- Information provided

☆ ☆ ☆

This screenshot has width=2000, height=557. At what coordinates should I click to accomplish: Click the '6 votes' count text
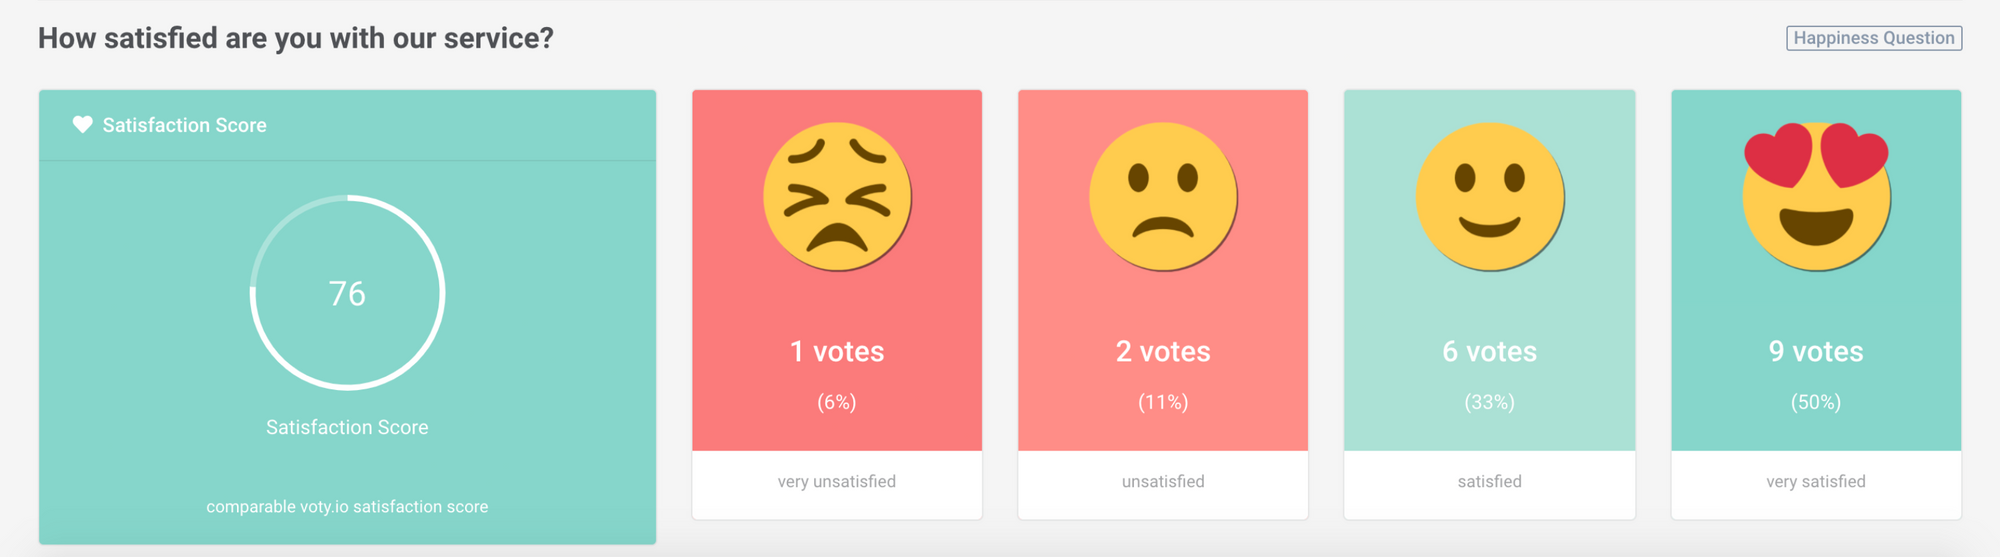1489,351
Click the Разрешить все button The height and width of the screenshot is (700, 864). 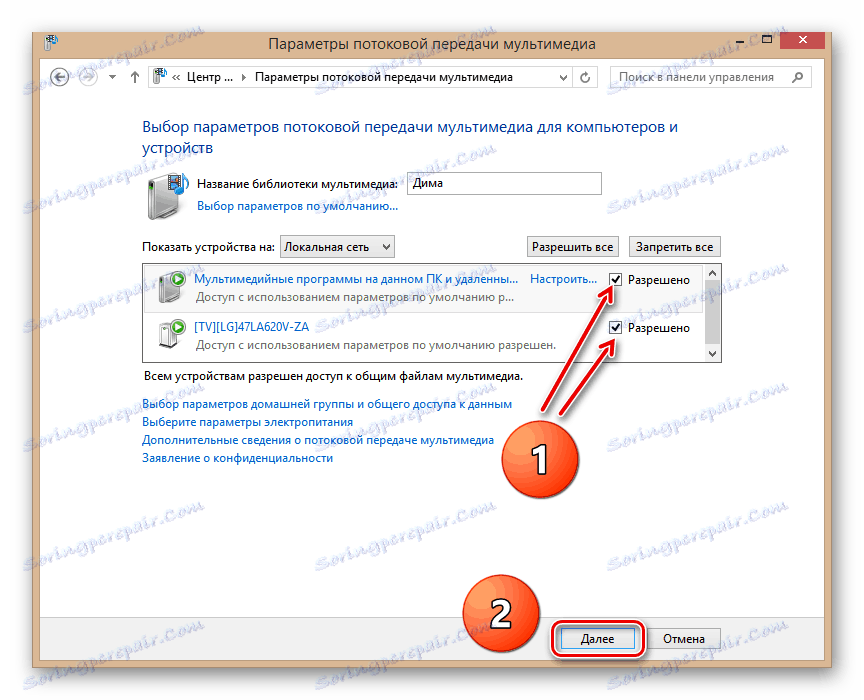click(x=573, y=246)
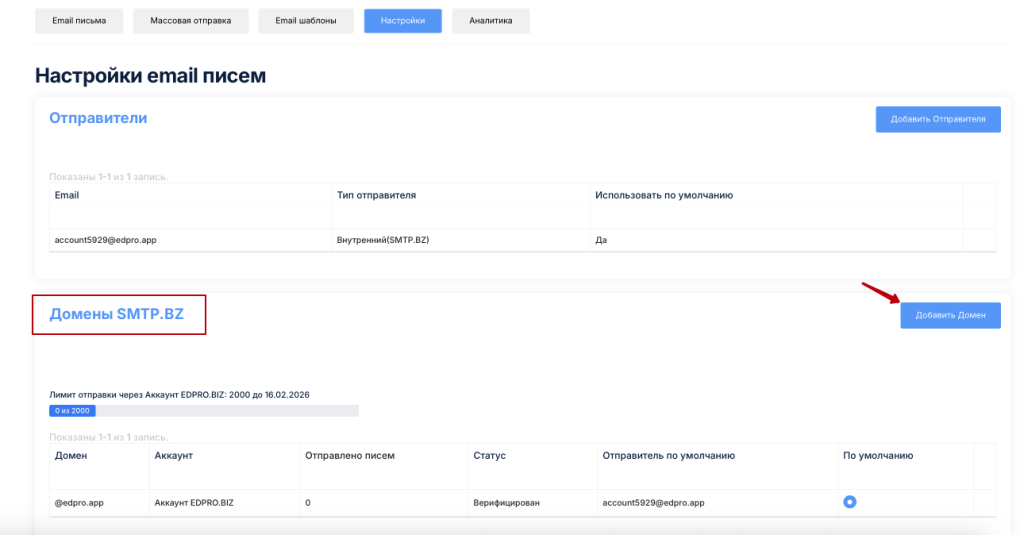The height and width of the screenshot is (535, 1024).
Task: Click the sending limit progress bar
Action: pyautogui.click(x=203, y=410)
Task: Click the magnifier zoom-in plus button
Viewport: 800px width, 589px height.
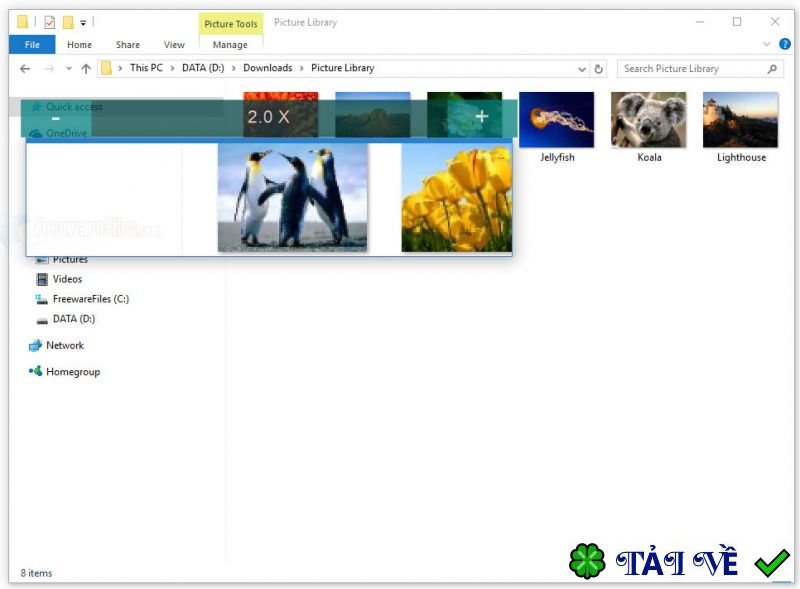Action: [x=482, y=117]
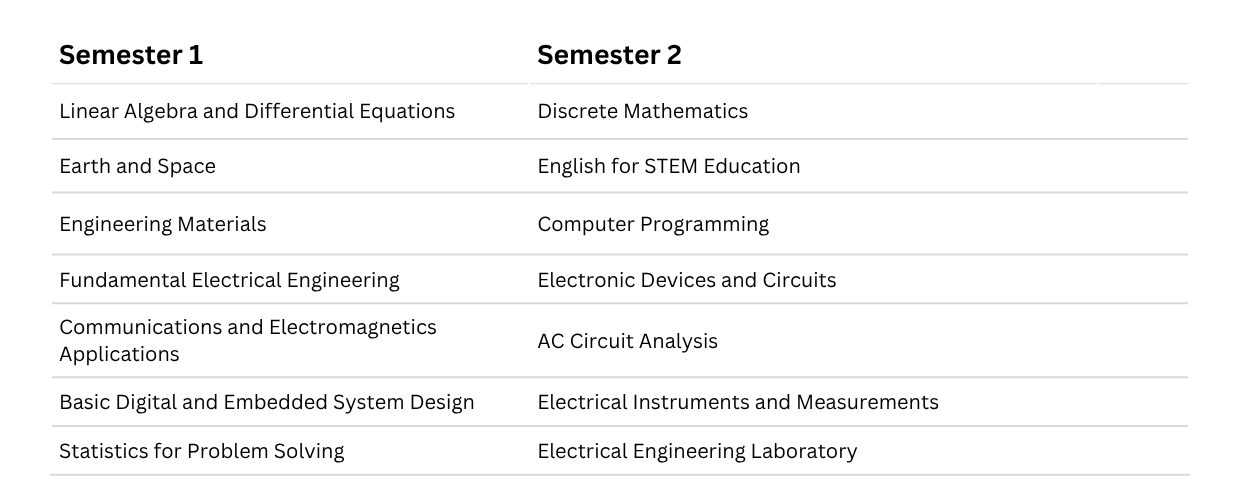The width and height of the screenshot is (1240, 500).
Task: Select Communications and Electromagnetics Applications course
Action: (x=247, y=340)
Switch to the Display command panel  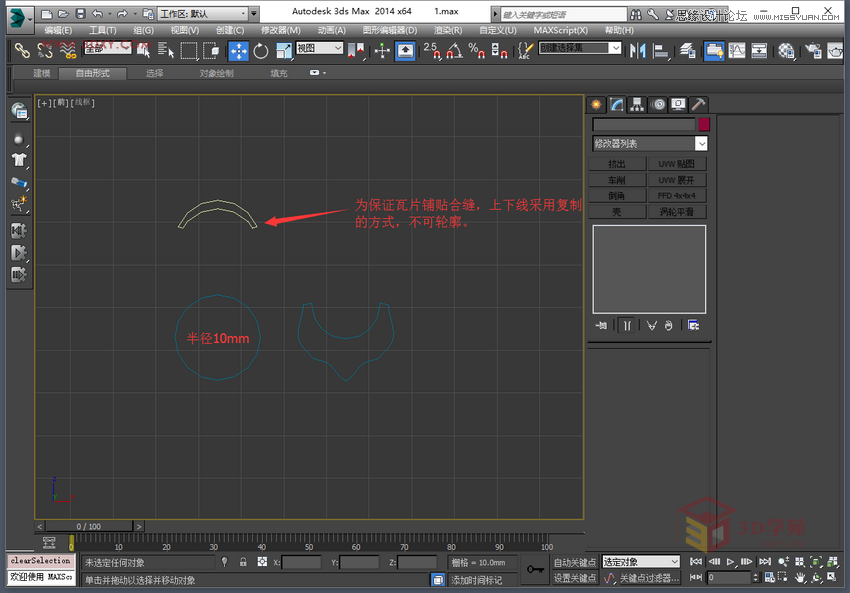click(x=679, y=104)
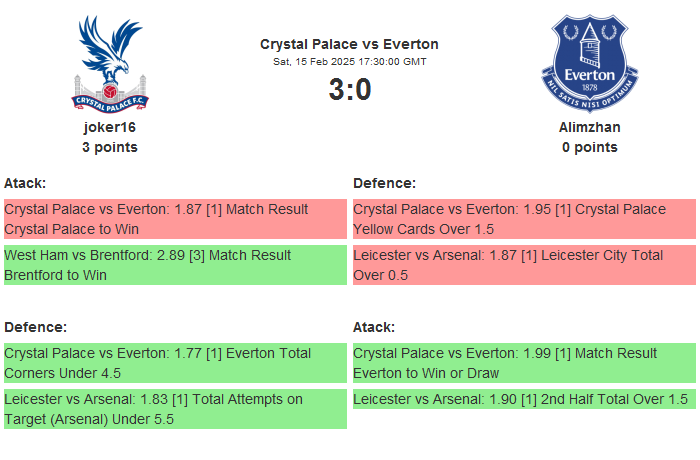Click the match date and time text
Image resolution: width=700 pixels, height=460 pixels.
click(349, 62)
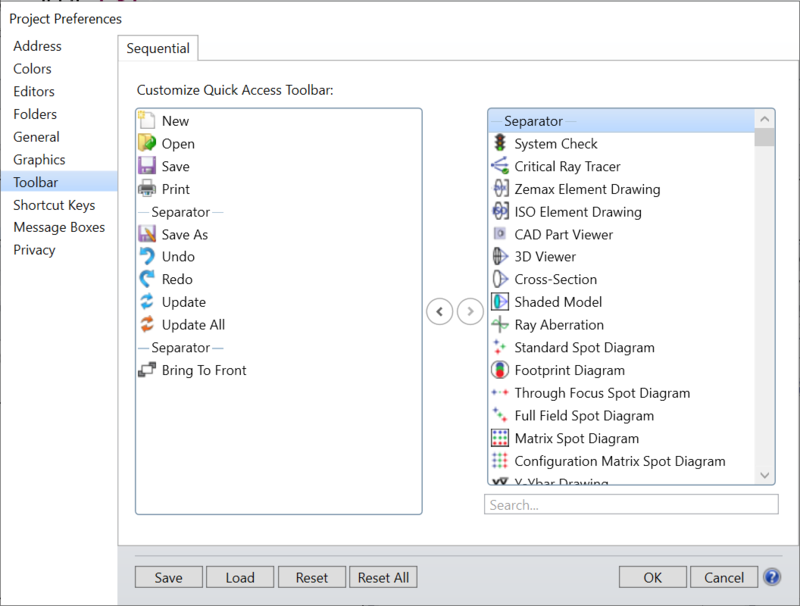
Task: Switch to the Graphics preferences category
Action: point(39,160)
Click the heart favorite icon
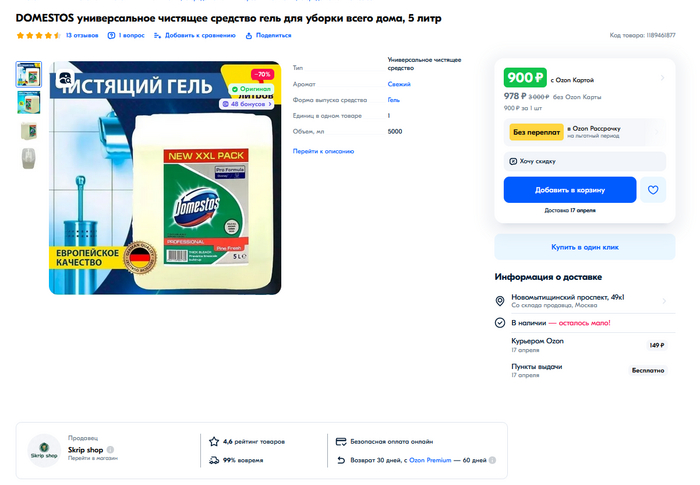700x485 pixels. [653, 190]

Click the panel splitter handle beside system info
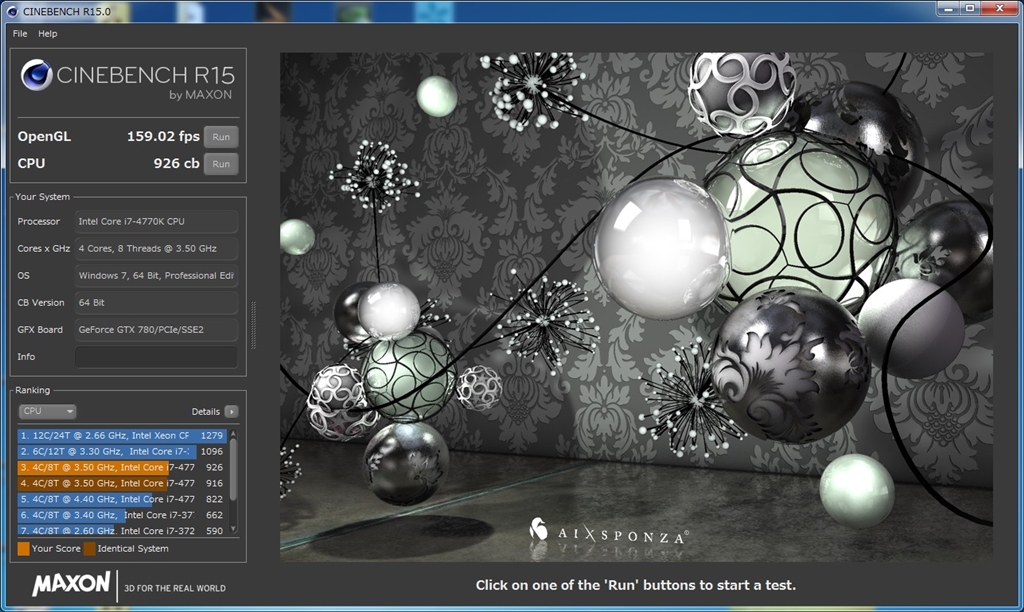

☆ ☆ ☆

- What you will do
Every line from the one containing "Click the heart favorite icon" through the final line of the records above is to be written out exactly; nothing else, and no pictures.

- Written response
Click the heart favorite icon
700x485 pixels. [653, 190]

Click the panel splitter handle beside system info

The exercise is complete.